Vers la fin de 1937, Kent est quelque peu blasé de l’Angleterre et éprouve fréquemment une forte envie de rentrer au pays. Comme la mère de Kent est anglaise, elle parle de l’Angleterre d’une façon très utopique qui contraste nettement avec le pays qui a accueilli Kent à son arrivée. Il trouve que l’Angleterre accuse un grand retard sur le Canada à de nombreux égards et il commence donc à avoir une perception quelque peu romantique de son pays d’origine, un peu comme sa mère l’a fait pour le sien. Il y a toutefois certaines choses qu’il ne peut pas accepter. Sur le plan technologique, la conviction largement répandue parmi les Anglais que le chauffage central est malsain le fait grelotter à de nombreuses occasions. Comme il a grandi dans les Prairies, où les étés semblent ne plus avoir de fin, Kent trouve extrêmement difficile de s’adapter au temps imprévisible et souvent exécrable de l’Angleterre. Il en vient vite à la conclusion que l’Angleterre n’est tout simplement pas pour lui et il prend deux mois de congé pour retourner à Winnipeg. Curieusement, il est surpris de constater que Winnipeg ne ressemble pas du tout à ce qu’il se rappelle. Il raconte : « L’avenue Portage n’avait pas tout à fait deux milles de largeur; les tramways et les automobiles n’étaient pas non plus tout à fait aussi imposants que je pensais. » [Traduction] Des doutes surgissent dans son esprit, l’amenant à penser que l’Angleterre n’est peut-être pas aussi désagréable que cela après tout, mais il décide néanmoins de rester au Canada et présente sa candidature pour un poste de pilote dans la nouvelle société Trans‑Canada Airline. Durant l’entrevue, on l’avise qu’on aura un emploi pour lui dans un an; il décide donc de retourner en Angleterre pour continuer à piloter, puis de revenir plus tard au Canada. Une fois encore, il fait ses adieux aux membres de sa famille et part pour l’Angleterre, leur assurant qu’il sera de retour l’année suivante.

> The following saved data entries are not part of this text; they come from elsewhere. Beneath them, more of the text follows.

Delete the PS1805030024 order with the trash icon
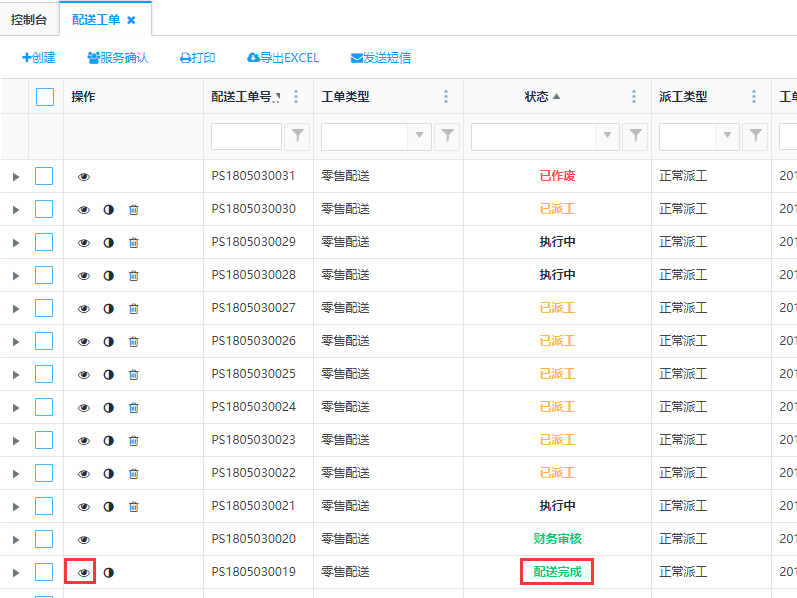The image size is (797, 598). [x=134, y=408]
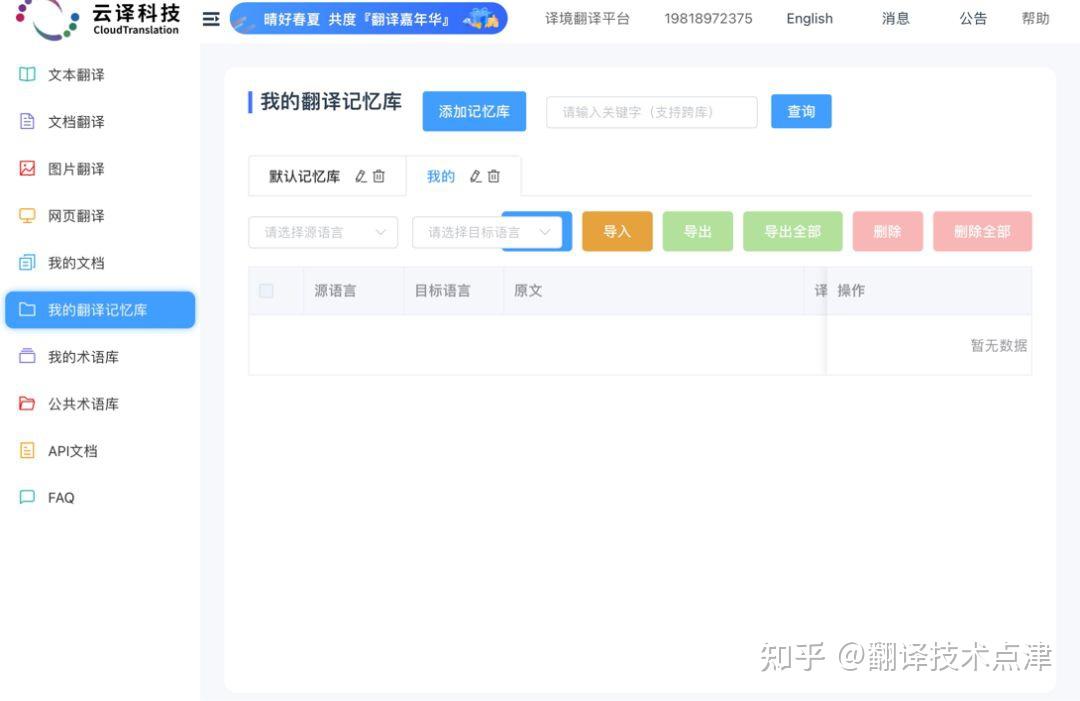
Task: Select the 网页翻译 sidebar icon
Action: [27, 215]
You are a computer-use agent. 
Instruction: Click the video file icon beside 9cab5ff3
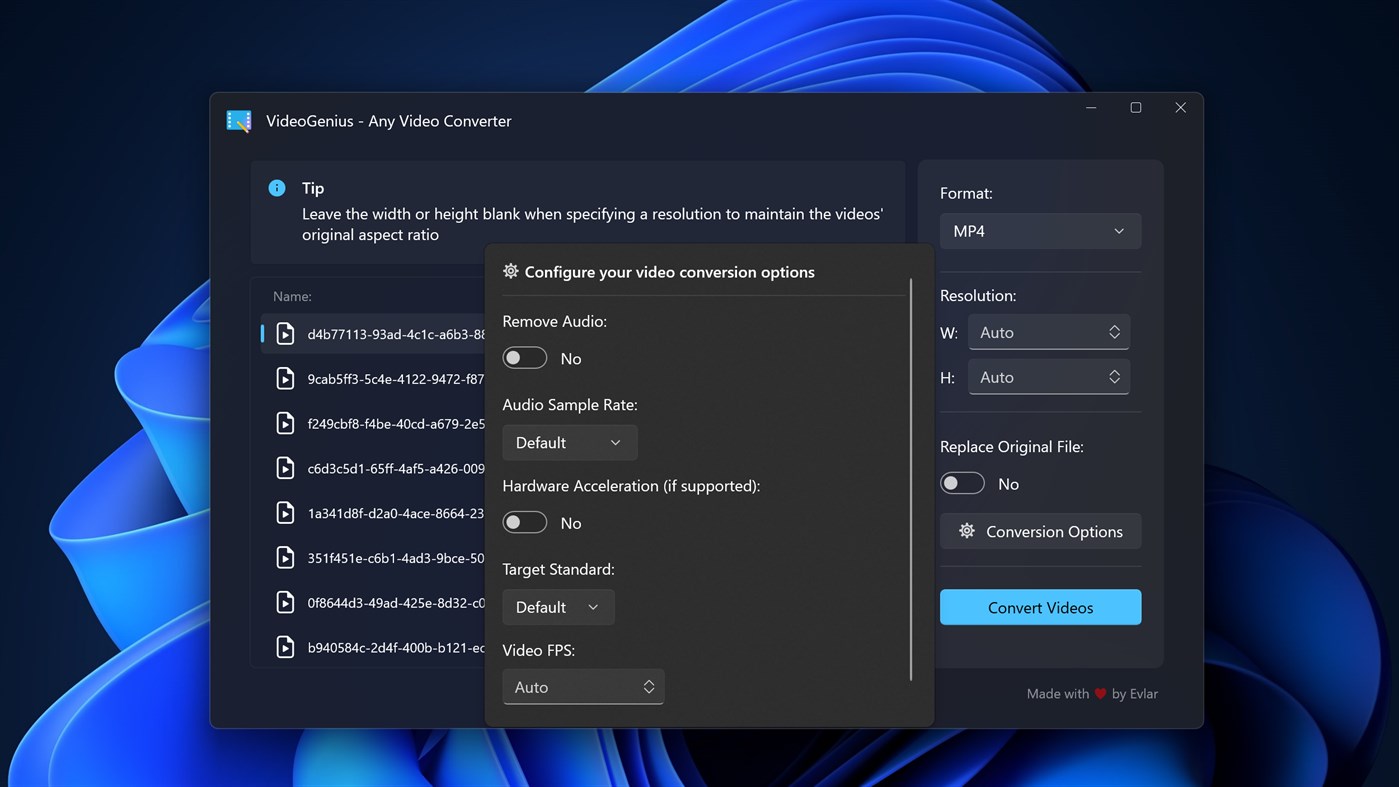click(x=284, y=378)
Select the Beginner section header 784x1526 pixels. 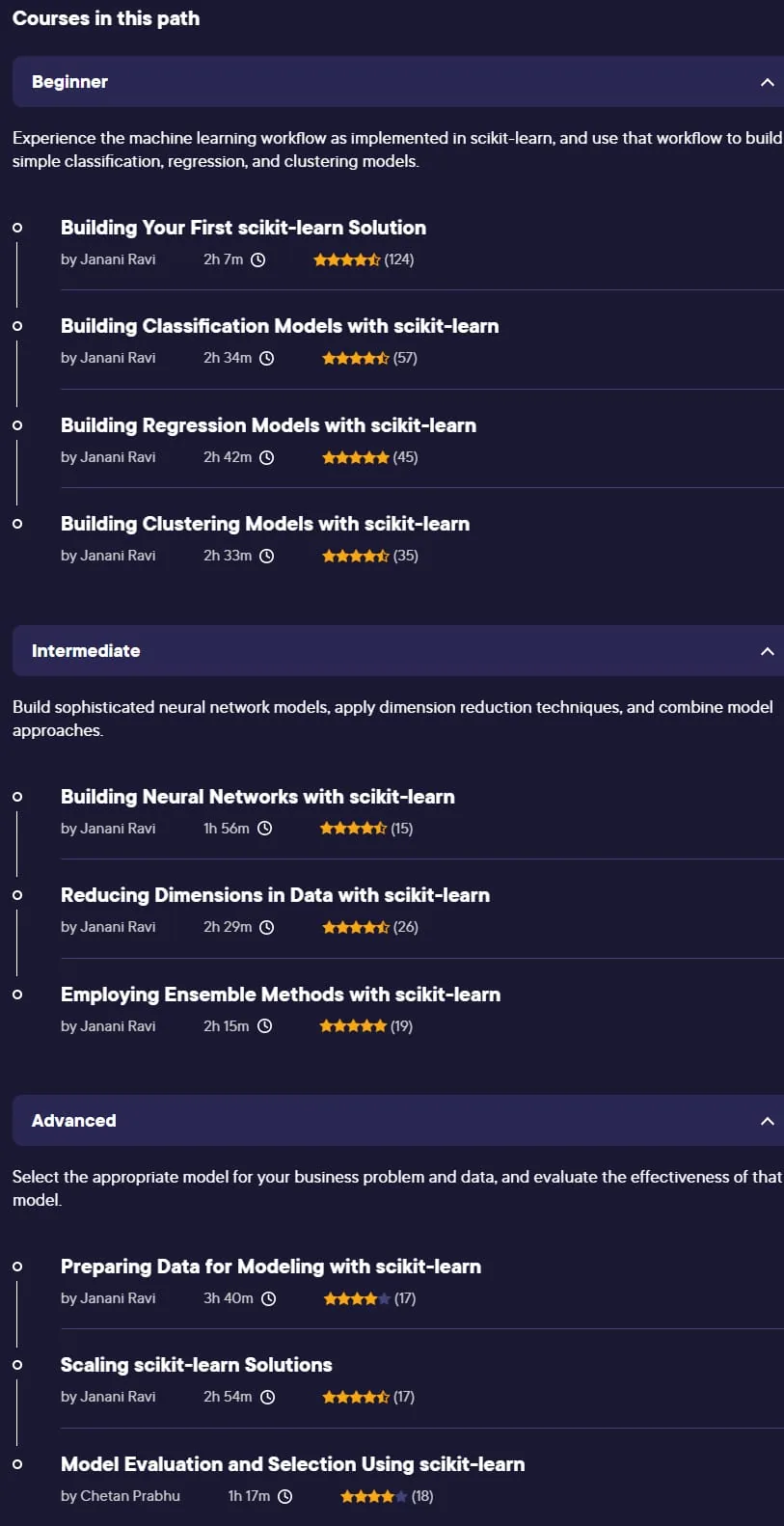point(397,82)
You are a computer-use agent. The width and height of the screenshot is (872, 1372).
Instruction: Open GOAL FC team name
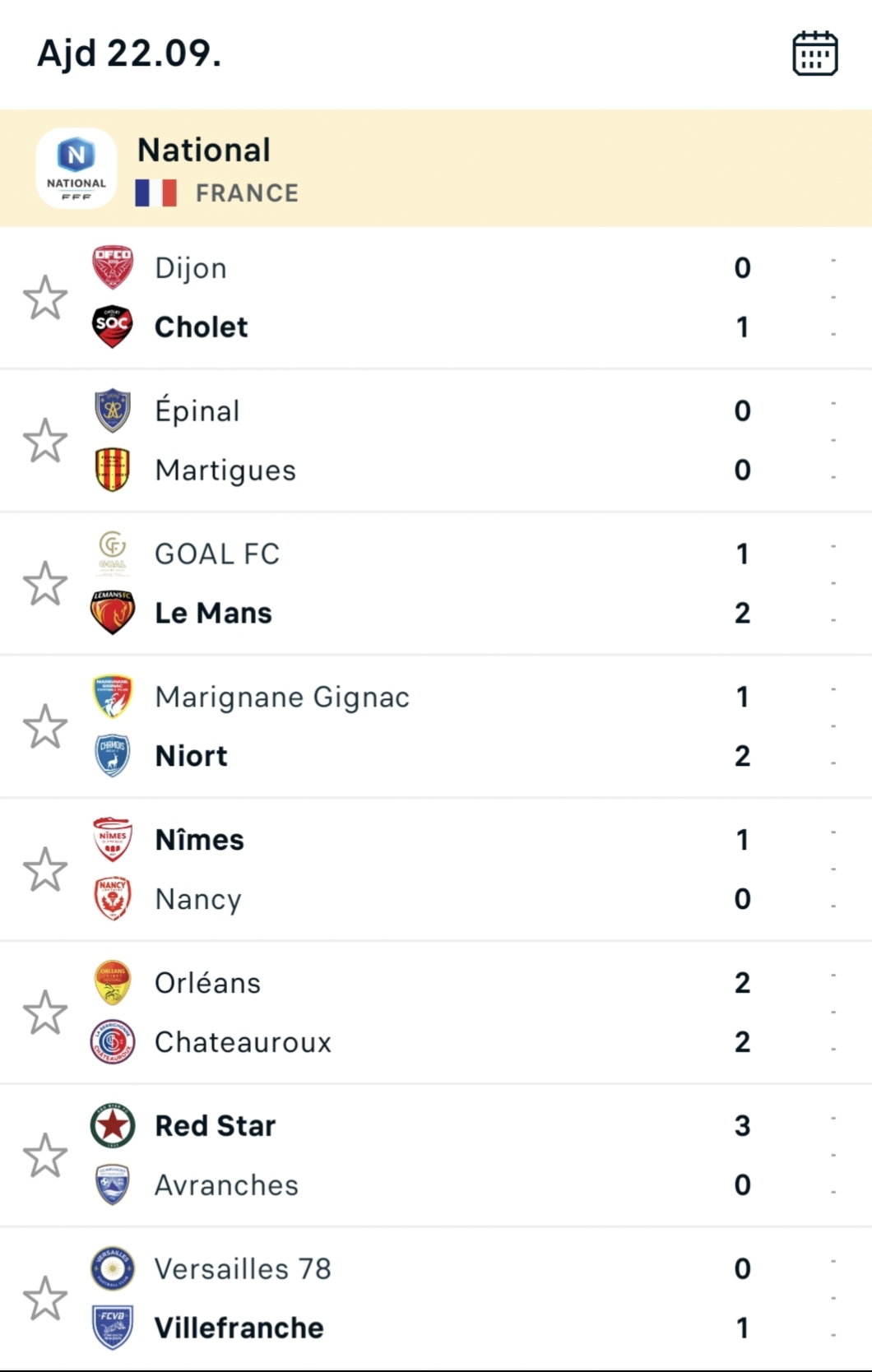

Il semble toutefois que la RAF ait d’autres projets, car lorsque Kent arrive en Angleterre en octobre 1937, il est affecté à la section expérimentale du Royal Aircraft Establishment, à Farnborough, à titre de pilote d’essai. Kent est tout simplement aux anges, non seulement en raison du travail qui l’attend, mais aussi parce que sa sélection signifie qu’il figure parmi les meilleurs pilotes de toute la RAF et que ses compétences ont été remarquées aux échelons supérieurs.

C’est au cours de la période où il est pilote d’essai que Kent se voit décerner la Croix de l’Aviation (Air Force Cross), après plus de 300 collisions aériennes avec divers types de ballons de protection et câbles de différents calibres. Évoquant sa première tentative de collision, il décrit en détail toutes les précautions prises, l’aéronef d’observation qui filmerait les résultats et, par-dessus tout, le fait qu’il lui a fallu sept essais pour finalement réussir sa première collision, de même que toute la tension qui montait avant chaque tentative. La majorité des pilotes s’efforcent, bien sûr, d’éviter tous les types de câbles ou autres objets du genre pendant qu’ils volent, mais il s’agit de Kent, qui met tout en œuvre pour diriger l’aile de son appareil vers les objets en question et qui constate que heurter un objet en vol n’était pas aussi facile qu’on le croie. Il confie que le dénouement décevant est affreux, même lorsqu’il heurte finalement le câble après sept tentatives, parce que le câble se casse simplement en deux sous l’impact sans causer le moindre dommage à l’aéronef.

Après son séjour à Farnborough et au début de la Seconde Guerre mondiale, Kent est affecté à l’unité de reconnaissance photographique de haute altitude, dans laquelle il pilote un appareil Spitfire de reconnaissance photographique spécialement équipé, dépouillé de tout l’équipement normal, à savoir canons, cabine blindée et radio, pour pouvoir être rempli au maximum de carburant. Même la verrière de l’appareil a été modifiée et est dépourvue de perspex. Le seul avantage que possèdent les pilotes de ces aéronefs est la vitesse et la hauteur qu’ils peuvent atteindre s’ils se trouvent en difficulté. Kent se voit confier la mission de prendre des photos au‑dessus des Pays-Bas. Pendant qu’il profitait de la vue à 10 688 mètres d’altitude, il entend un bruit sourd éloigné venant de quelque part derrière lui. Il n’y accorde aucune attention et s’émerveille de pouvoir admirer le nord de la France, les Pays-Bas et la Belgique, mais le bruit sourd ne cesse de s’amplifier et il perturbe maintenant le fonctionnement de son appareil. Il tourne finalement la tête et aperçoit la source du bruit : une traînée de tirs de canons antiaériens allemands qui le chassent depuis plusieurs kilomètres.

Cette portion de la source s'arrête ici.